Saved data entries
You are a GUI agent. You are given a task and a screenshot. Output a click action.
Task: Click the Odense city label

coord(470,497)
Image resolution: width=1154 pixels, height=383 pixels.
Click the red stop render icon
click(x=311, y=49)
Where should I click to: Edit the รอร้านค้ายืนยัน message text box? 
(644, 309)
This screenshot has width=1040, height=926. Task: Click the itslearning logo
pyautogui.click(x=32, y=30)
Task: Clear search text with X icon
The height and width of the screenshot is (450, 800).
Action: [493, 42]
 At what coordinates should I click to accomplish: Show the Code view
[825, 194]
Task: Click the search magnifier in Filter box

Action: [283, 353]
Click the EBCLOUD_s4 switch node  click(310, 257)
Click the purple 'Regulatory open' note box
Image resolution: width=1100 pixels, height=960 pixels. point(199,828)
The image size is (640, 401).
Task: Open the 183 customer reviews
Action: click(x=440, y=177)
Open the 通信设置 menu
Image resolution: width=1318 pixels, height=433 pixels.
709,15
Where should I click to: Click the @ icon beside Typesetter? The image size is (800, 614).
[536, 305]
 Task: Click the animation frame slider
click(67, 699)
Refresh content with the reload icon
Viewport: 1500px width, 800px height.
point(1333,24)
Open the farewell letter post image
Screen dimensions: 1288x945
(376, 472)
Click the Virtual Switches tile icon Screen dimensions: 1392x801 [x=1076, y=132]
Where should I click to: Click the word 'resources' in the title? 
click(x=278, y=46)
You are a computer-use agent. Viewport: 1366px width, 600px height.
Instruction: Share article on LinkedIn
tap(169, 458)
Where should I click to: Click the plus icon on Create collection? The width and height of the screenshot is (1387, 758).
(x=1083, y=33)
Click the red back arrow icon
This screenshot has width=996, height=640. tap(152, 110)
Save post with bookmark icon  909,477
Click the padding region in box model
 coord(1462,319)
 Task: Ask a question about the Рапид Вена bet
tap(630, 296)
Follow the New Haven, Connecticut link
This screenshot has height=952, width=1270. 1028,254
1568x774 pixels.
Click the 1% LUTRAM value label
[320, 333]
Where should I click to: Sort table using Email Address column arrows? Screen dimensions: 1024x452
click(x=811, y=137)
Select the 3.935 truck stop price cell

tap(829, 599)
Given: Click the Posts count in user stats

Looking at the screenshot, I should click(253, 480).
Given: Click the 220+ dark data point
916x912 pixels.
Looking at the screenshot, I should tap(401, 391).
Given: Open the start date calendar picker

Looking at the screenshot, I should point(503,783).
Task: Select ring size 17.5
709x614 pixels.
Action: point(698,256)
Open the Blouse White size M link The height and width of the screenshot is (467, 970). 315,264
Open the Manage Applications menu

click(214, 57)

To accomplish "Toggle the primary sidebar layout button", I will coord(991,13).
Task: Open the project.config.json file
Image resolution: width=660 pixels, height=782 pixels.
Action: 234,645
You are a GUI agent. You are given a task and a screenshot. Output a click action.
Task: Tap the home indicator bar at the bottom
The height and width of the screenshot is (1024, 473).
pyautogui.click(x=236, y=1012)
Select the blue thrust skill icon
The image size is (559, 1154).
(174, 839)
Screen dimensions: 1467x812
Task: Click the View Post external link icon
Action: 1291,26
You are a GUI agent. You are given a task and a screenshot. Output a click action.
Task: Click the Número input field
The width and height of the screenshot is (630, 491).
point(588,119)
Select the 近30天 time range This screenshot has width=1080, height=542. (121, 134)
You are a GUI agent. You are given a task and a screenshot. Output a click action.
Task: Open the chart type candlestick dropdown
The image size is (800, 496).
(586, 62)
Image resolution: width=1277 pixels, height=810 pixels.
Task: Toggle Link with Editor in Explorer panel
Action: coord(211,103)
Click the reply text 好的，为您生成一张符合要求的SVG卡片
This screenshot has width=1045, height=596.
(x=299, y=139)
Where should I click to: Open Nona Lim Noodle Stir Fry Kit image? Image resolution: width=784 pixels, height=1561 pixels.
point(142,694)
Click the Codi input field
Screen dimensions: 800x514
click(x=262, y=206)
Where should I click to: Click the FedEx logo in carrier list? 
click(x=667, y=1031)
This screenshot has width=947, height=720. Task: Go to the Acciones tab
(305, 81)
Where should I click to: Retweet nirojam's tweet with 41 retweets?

*PROBLEM*. The answer is the records above restated word for word from their opening line through the line that holds "Click the EBCLOUD_s4", both included, and nothing else.

*ANSWER AREA*.
You are a GUI agent. You are given a task and a screenshot. Output a click action.
Task: Click the Odense city label

coord(470,497)
Image resolution: width=1154 pixels, height=383 pixels.
Click the red stop render icon
click(x=311, y=49)
Where should I click to: Edit the รอร้านค้ายืนยัน message text box? 
(644, 309)
This screenshot has width=1040, height=926. Task: Click the itslearning logo
pyautogui.click(x=32, y=30)
Task: Clear search text with X icon
The height and width of the screenshot is (450, 800).
Action: [493, 42]
 At what coordinates should I click to accomplish: Show the Code view
[825, 194]
Task: Click the search magnifier in Filter box

Action: [283, 353]
Click the EBCLOUD_s4 switch node  click(310, 257)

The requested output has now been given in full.